Stunde der Bewährung


 

 

 

 

 

 

 

 

 

 

 

 

 

 

 

 

 

 

 

 

 

 

Regie: Ulu Grosbard

Ewiger Verlierer...

Die 70er Jahre haben filmgeschichtlich sehr viele Meisterwerke hervorgebracht, die auch heute noch von den Filmliebhabern im besonderen Maße geschätzt werden. Kein Jahrzehnt danach hatte diese vielen progressiven Stoffe zu bieten, das Publikum hatte ein starkes Interesse an realistischen Geschichten, sie durften auch düster und hoffnungslos sein. Verlierer gab es in diesem Film häufig, dafür weniger Superhelden.
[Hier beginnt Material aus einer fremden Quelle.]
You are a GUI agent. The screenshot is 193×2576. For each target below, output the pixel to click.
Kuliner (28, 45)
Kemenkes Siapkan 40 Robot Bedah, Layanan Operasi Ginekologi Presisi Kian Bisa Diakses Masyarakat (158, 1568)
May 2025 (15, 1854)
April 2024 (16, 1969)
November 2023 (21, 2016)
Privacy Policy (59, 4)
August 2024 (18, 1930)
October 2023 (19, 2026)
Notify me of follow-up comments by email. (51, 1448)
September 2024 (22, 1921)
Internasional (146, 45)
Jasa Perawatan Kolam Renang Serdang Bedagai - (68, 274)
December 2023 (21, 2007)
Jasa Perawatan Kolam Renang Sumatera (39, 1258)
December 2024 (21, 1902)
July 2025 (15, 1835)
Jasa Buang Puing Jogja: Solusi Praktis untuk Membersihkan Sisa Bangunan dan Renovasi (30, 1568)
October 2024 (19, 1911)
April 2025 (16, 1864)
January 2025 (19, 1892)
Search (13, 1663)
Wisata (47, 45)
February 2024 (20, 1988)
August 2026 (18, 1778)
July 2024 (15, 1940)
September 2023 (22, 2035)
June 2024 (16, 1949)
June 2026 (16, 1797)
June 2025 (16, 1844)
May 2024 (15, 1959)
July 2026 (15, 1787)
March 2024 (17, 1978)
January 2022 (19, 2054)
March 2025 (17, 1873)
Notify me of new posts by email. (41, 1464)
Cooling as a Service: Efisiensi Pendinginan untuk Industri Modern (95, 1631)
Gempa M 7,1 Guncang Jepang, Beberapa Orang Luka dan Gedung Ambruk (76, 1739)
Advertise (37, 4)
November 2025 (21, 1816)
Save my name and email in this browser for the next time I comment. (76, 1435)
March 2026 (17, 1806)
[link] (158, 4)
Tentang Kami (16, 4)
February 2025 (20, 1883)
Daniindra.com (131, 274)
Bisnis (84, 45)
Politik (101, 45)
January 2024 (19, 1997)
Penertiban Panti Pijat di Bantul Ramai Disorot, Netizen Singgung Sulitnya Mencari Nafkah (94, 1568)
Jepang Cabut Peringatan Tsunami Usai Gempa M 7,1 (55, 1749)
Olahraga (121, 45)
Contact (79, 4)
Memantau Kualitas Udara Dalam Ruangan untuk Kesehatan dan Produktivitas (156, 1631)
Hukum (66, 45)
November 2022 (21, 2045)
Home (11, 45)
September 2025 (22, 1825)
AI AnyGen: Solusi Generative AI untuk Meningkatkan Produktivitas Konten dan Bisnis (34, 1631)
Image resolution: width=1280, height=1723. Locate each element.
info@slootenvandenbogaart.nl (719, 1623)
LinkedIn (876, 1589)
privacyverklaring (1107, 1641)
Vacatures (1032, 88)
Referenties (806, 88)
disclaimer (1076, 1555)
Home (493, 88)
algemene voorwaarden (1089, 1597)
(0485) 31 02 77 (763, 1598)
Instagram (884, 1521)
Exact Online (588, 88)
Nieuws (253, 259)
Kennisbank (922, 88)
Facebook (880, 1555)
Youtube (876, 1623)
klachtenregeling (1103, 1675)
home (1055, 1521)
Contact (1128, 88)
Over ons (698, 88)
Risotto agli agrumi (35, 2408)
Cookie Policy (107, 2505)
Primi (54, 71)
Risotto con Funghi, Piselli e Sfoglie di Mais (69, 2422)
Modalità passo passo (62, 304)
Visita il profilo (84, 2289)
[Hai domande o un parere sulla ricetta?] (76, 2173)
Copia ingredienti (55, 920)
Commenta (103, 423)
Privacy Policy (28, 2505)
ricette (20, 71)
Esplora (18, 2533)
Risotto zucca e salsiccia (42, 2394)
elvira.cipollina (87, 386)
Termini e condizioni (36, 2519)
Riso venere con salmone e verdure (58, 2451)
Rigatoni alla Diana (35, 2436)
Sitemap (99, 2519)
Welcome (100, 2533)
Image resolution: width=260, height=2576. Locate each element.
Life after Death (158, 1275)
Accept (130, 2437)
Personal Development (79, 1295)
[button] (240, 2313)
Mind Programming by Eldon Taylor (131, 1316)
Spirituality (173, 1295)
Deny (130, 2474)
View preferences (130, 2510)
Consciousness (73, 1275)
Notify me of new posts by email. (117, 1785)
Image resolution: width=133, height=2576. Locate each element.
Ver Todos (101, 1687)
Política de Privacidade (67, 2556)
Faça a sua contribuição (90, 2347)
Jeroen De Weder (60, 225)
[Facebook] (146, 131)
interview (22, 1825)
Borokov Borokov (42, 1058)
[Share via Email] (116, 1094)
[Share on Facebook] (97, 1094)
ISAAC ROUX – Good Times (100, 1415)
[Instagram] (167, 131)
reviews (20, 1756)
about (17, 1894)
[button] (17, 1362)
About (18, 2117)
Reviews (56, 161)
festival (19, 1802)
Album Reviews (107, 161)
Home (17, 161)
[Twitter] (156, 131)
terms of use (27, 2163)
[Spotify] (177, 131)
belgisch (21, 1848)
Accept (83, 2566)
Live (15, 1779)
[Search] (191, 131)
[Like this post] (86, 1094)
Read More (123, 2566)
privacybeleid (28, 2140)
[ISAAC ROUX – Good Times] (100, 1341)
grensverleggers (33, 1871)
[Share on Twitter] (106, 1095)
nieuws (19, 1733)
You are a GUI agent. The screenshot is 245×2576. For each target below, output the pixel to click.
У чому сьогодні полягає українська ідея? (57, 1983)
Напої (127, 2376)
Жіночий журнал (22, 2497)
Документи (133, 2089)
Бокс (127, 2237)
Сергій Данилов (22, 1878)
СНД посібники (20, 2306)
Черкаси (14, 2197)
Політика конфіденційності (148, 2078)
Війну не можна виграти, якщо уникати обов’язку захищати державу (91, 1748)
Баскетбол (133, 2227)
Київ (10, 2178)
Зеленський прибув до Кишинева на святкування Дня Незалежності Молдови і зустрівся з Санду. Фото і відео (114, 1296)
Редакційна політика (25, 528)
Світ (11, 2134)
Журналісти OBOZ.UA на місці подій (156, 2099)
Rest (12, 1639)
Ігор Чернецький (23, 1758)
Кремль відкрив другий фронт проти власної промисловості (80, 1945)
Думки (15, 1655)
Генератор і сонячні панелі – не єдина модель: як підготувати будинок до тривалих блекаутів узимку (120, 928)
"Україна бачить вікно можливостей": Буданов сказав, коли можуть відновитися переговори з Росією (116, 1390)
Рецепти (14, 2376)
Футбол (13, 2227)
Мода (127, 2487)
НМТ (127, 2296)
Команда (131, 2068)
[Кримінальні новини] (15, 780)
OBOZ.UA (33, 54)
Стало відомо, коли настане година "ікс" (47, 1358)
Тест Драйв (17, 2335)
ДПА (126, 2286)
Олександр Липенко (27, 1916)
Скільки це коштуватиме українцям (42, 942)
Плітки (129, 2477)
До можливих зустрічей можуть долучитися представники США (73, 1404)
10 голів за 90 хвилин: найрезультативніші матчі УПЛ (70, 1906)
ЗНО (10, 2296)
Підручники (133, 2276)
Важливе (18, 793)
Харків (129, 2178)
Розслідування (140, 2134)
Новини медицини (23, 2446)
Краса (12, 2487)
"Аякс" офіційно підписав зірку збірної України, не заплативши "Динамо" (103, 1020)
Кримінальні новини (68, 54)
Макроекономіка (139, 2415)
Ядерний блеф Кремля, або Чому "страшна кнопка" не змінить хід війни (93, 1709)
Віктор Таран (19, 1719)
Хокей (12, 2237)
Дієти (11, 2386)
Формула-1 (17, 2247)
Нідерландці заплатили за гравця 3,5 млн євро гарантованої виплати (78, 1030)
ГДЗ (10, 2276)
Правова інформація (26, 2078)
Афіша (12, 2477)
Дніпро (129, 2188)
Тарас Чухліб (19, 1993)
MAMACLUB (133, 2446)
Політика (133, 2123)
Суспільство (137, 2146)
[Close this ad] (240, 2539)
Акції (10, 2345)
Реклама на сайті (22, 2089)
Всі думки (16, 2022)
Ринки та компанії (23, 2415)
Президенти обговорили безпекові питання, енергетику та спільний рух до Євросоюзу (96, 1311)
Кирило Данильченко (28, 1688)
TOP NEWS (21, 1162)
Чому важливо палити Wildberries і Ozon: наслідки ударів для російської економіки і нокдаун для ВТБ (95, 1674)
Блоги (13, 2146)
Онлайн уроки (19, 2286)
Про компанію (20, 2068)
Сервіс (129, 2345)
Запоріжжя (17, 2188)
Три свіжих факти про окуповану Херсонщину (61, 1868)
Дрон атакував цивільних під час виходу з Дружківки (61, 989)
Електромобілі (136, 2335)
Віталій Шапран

Luke Skywalker von "Star Wars" und der von Christopher Reeve gespielte "Superman" waren da die Ausnahme.
Der gebürtige Belgier Ulu Großbard stammt aus einer jüdischen Familie, die aufgrund der Verfolgung durch die Nazis Europa verließen und auf Umwegen in die USA auswanderte.
Seine Liebe galt dem Theater, er interessierte sich aber auch für den Film. Unter Arthur Penn war er Regieassistent in dem Erfolgsfilm "Licht im Dunkel". Seine Regiearbeit "Wer ist Harry Kellerman ?" fand große Beachtung, es vergingen allerdings 7 Jahre bis er die Regie in dem düsteren Neo Noir "Straight Time" übernahm - der Film ist in Deutschland unter dem Titel "Stunde der Bewährung" bekannt. Wobei "bekannt" fast schon etwas übertrieben ist. Trotz der ausserordentlichen Qualität dieses Films, in dem Hauptdarsteller Dustin Hoffman eine seiner besten Rollen in seiner Karriere zeigt, ist der Film stark in Vergessenheit geraten.
Großbard zeigt die Geschichte des Verlierers Max Dembo - am Ende des Films werden seine polizeilichen Verhaftungsfotos der Jahre 1972, 1966 und 1954 gezeigt. Letzeres zeigt Hoffman als Teenager. Somit wird dem Zuschauer klar, dass die kriminelle Karriere dieses Mannes schon in seiner frühen Jugend begann. Viele wollten in diesem Max Dembo den Straftäter Edward Bunker gesehen haben, der einst der jüngste Gefangene von San Quentin war.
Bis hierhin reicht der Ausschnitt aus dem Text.